Given text:
★ ★ ★ ★ ★ ★ ★

In this exercise, you'll try to generate text with an n-gram model. In the generation, we use the last generated n-1 words as the prefix, and the n-gram counts to establish the distribution of possible continuations. So we might run this off the following data structure:

* A master dictionary, where the key are n-1 grams
* The value is another dictionary
* In this dictonary the key is a word
* And the value is its count

So, when generating, we can take the last n-1 words, look them up in the master dictionary, and we get a dictionary of all seen continuations and their counts.

Let us divide it to the following tasks:

1. Generate n-grams from a corpus of text, e.g. the IMDB dataset
2. Count the n-grams, i.e. build the master dictionary

With these data structures, the generation can proceed quite easily. Say, we have a 4-gram model.

* Given a prior context $w_1w_2w_3$
* Look up the word-count dictionary of possible words $w_4$
* The counts, once normalized to sum up to 1, form a distribution over words that can continue $w_1w_2w_3$ and we can sample the next word from this distribution.
* The we append this generated word to our list of already generated words, and repeat the process


Other remarks:

* We want to pad all texts with <bos> (beginning of sequence) and <eos> (end of sequence). The <bos> we want to have there n-1 times, so we can use it as the initial prompt and let the model learn how the sequences start. The <eos> allows us to stop generating, and prevents a crash on unknown n-grams at the very end of a sequence. (if an n-gram $w_1w_2w_3w_4$ was seen only once at the end of a "training" sequence, then an attempt to continue it during generation, would lead to a crash, since we have no known n-gram to continue the sequence $w_2w_3w_4$ with our simple, unsmoothed model :)

★ ★ ★ ★ ★ ★ ★

Material:
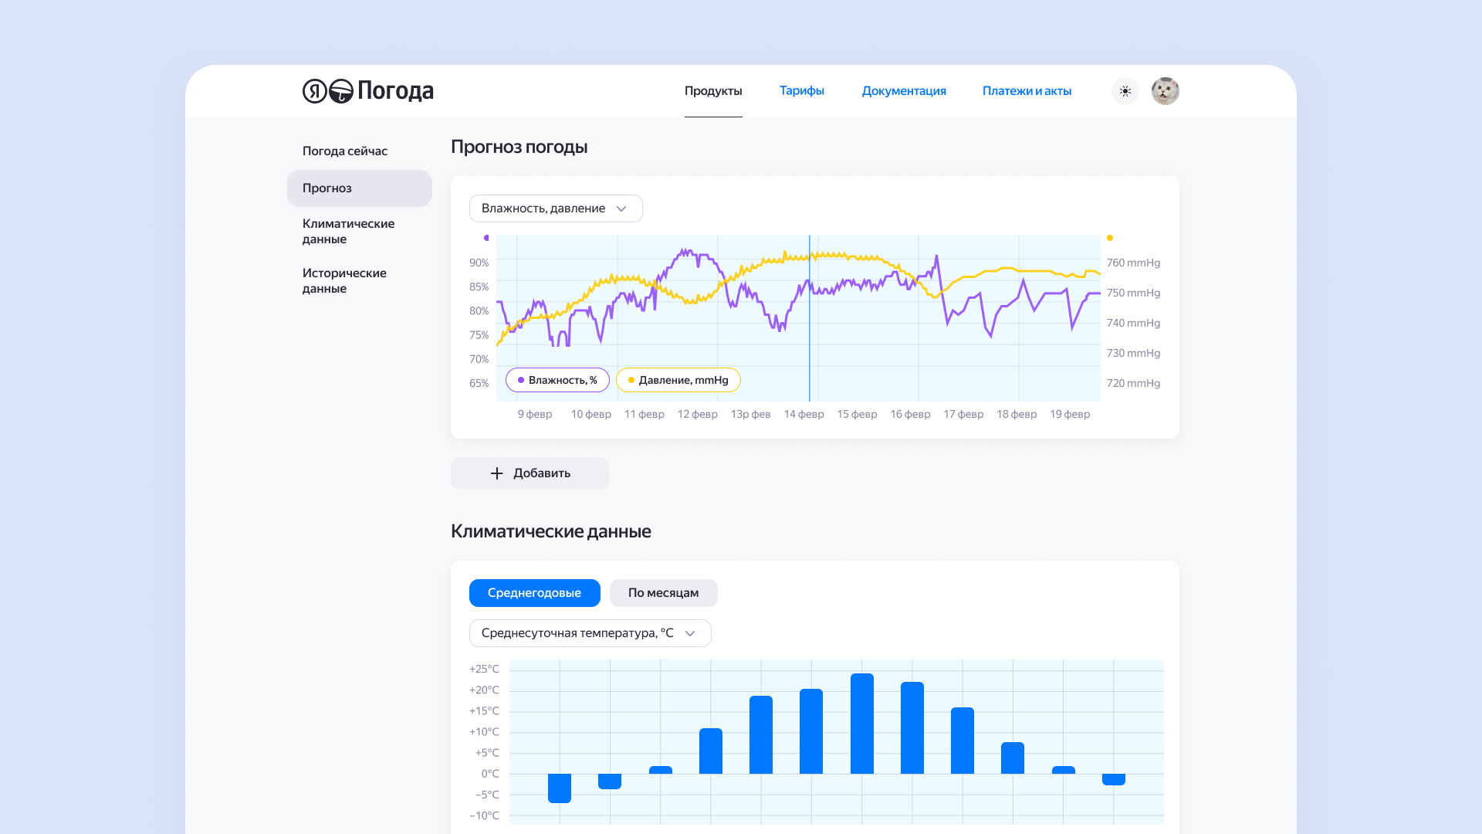Select Исторические данные in sidebar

★ ★ ★ ★ ★ ★ ★

Update the n-gram exercise from the words "So, when generating, we" through "and their counts.", replacing "master dictionary" with "main dictionary". The lines have no connection to the n-gram exercise.

So, when generating, we can take the last n-1 words, look them up in the main dictionary, and we get a dictionary of all seen continuations and their counts.